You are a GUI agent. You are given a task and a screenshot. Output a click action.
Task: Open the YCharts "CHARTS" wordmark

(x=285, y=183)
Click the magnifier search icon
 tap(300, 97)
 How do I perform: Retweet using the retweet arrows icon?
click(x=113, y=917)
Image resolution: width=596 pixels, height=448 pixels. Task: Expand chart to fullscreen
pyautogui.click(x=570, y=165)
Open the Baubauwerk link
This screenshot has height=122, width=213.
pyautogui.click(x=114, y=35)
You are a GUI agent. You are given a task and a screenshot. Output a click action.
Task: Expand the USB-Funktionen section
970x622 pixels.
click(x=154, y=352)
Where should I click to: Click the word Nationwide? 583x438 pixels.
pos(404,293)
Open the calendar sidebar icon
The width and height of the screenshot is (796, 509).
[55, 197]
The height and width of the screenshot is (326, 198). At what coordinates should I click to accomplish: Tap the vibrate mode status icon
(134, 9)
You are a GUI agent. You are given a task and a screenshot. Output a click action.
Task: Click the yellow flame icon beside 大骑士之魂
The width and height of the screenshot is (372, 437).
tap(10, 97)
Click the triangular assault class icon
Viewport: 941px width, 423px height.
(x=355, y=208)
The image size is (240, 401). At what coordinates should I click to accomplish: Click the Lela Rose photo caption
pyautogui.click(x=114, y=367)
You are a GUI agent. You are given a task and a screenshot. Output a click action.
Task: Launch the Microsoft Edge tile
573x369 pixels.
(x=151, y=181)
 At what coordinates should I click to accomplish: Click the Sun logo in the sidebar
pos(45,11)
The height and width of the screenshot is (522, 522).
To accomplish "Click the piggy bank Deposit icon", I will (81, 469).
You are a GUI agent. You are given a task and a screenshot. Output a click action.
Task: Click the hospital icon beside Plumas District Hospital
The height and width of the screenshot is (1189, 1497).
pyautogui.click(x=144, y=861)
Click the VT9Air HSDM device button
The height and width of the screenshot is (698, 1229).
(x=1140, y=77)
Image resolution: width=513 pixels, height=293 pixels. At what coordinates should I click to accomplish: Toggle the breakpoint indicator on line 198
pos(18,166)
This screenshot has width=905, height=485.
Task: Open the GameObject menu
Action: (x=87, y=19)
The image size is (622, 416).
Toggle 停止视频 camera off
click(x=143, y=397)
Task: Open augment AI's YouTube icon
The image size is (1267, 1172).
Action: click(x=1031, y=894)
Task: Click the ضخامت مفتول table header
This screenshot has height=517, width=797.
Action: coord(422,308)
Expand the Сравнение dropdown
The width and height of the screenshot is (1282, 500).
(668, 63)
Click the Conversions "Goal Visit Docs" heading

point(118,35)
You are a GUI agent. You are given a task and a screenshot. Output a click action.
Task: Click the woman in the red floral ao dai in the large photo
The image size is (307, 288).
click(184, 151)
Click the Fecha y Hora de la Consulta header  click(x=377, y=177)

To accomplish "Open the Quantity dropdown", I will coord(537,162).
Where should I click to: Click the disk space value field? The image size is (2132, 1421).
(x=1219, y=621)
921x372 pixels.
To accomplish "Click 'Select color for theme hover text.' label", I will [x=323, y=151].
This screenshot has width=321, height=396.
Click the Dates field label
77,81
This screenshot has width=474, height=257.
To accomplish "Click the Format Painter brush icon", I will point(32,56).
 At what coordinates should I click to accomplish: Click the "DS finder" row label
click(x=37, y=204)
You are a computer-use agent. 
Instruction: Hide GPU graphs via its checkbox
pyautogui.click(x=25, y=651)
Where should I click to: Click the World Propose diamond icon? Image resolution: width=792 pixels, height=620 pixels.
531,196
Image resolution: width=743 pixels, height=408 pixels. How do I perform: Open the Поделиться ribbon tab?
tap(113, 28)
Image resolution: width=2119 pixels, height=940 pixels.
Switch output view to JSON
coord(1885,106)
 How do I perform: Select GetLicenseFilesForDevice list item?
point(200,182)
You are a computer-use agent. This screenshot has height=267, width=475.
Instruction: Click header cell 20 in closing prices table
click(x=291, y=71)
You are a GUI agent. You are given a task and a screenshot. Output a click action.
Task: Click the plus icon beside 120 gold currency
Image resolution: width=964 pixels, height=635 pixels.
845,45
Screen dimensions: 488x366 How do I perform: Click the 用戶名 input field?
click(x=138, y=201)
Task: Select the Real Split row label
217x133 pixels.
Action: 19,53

^^^^^^^^^^^^^^^^

**What is being asked:** Reproduce the listing above verbatim, from its first line to its last, with no changes.

**Correct output:**
You are a GUI agent. You are given a task and a screenshot. Output a click action.
Task: Open the YCharts "CHARTS" wordmark

(x=285, y=183)
Click the magnifier search icon
 tap(300, 97)
 How do I perform: Retweet using the retweet arrows icon?
click(x=113, y=917)
Image resolution: width=596 pixels, height=448 pixels. Task: Expand chart to fullscreen
pyautogui.click(x=570, y=165)
Open the Baubauwerk link
This screenshot has height=122, width=213.
pyautogui.click(x=114, y=35)
You are a GUI agent. You are given a task and a screenshot. Output a click action.
Task: Expand the USB-Funktionen section
970x622 pixels.
click(x=154, y=352)
Where should I click to: Click the word Nationwide? 583x438 pixels.
pos(404,293)
Open the calendar sidebar icon
The width and height of the screenshot is (796, 509).
[55, 197]
The height and width of the screenshot is (326, 198). At what coordinates should I click to accomplish: Tap the vibrate mode status icon
(134, 9)
You are a GUI agent. You are given a task and a screenshot. Output a click action.
Task: Click the yellow flame icon beside 大骑士之魂
The width and height of the screenshot is (372, 437).
tap(10, 97)
Click the triangular assault class icon
Viewport: 941px width, 423px height.
(x=355, y=208)
The image size is (240, 401). At what coordinates should I click to accomplish: Click the Lela Rose photo caption
pyautogui.click(x=114, y=367)
You are a GUI agent. You are given a task and a screenshot. Output a click action.
Task: Launch the Microsoft Edge tile
573x369 pixels.
(x=151, y=181)
 At what coordinates should I click to accomplish: Click the Sun logo in the sidebar
pos(45,11)
The height and width of the screenshot is (522, 522).
To accomplish "Click the piggy bank Deposit icon", I will (81, 469).
You are a GUI agent. You are given a task and a screenshot. Output a click action.
Task: Click the hospital icon beside Plumas District Hospital
The height and width of the screenshot is (1189, 1497).
pyautogui.click(x=144, y=861)
Click the VT9Air HSDM device button
The height and width of the screenshot is (698, 1229).
(x=1140, y=77)
Image resolution: width=513 pixels, height=293 pixels. At what coordinates should I click to accomplish: Toggle the breakpoint indicator on line 198
pos(18,166)
This screenshot has width=905, height=485.
Task: Open the GameObject menu
Action: (x=87, y=19)
The image size is (622, 416).
Toggle 停止视频 camera off
click(x=143, y=397)
Task: Open augment AI's YouTube icon
The image size is (1267, 1172).
Action: click(x=1031, y=894)
Task: Click the ضخامت مفتول table header
This screenshot has height=517, width=797.
Action: coord(422,308)
Expand the Сравнение dropdown
The width and height of the screenshot is (1282, 500).
(668, 63)
Click the Conversions "Goal Visit Docs" heading

point(118,35)
You are a GUI agent. You are given a task and a screenshot. Output a click action.
Task: Click the woman in the red floral ao dai in the large photo
The image size is (307, 288).
click(184, 151)
Click the Fecha y Hora de la Consulta header  click(x=377, y=177)

To accomplish "Open the Quantity dropdown", I will coord(537,162).
Where should I click to: Click the disk space value field? The image size is (2132, 1421).
(x=1219, y=621)
921x372 pixels.
To accomplish "Click 'Select color for theme hover text.' label", I will [x=323, y=151].
This screenshot has width=321, height=396.
Click the Dates field label
77,81
This screenshot has width=474, height=257.
To accomplish "Click the Format Painter brush icon", I will point(32,56).
 At what coordinates should I click to accomplish: Click the "DS finder" row label
click(x=37, y=204)
You are a computer-use agent. 
Instruction: Hide GPU graphs via its checkbox
pyautogui.click(x=25, y=651)
Where should I click to: Click the World Propose diamond icon? Image resolution: width=792 pixels, height=620 pixels.
531,196
Image resolution: width=743 pixels, height=408 pixels. How do I perform: Open the Поделиться ribbon tab?
tap(113, 28)
Image resolution: width=2119 pixels, height=940 pixels.
Switch output view to JSON
coord(1885,106)
 How do I perform: Select GetLicenseFilesForDevice list item?
point(200,182)
You are a computer-use agent. This screenshot has height=267, width=475.
Instruction: Click header cell 20 in closing prices table
click(x=291, y=71)
You are a GUI agent. You are given a task and a screenshot. Output a click action.
Task: Click the plus icon beside 120 gold currency
Image resolution: width=964 pixels, height=635 pixels.
845,45
Screen dimensions: 488x366 How do I perform: Click the 用戶名 input field?
click(x=138, y=201)
Task: Select the Real Split row label
217x133 pixels.
Action: 19,53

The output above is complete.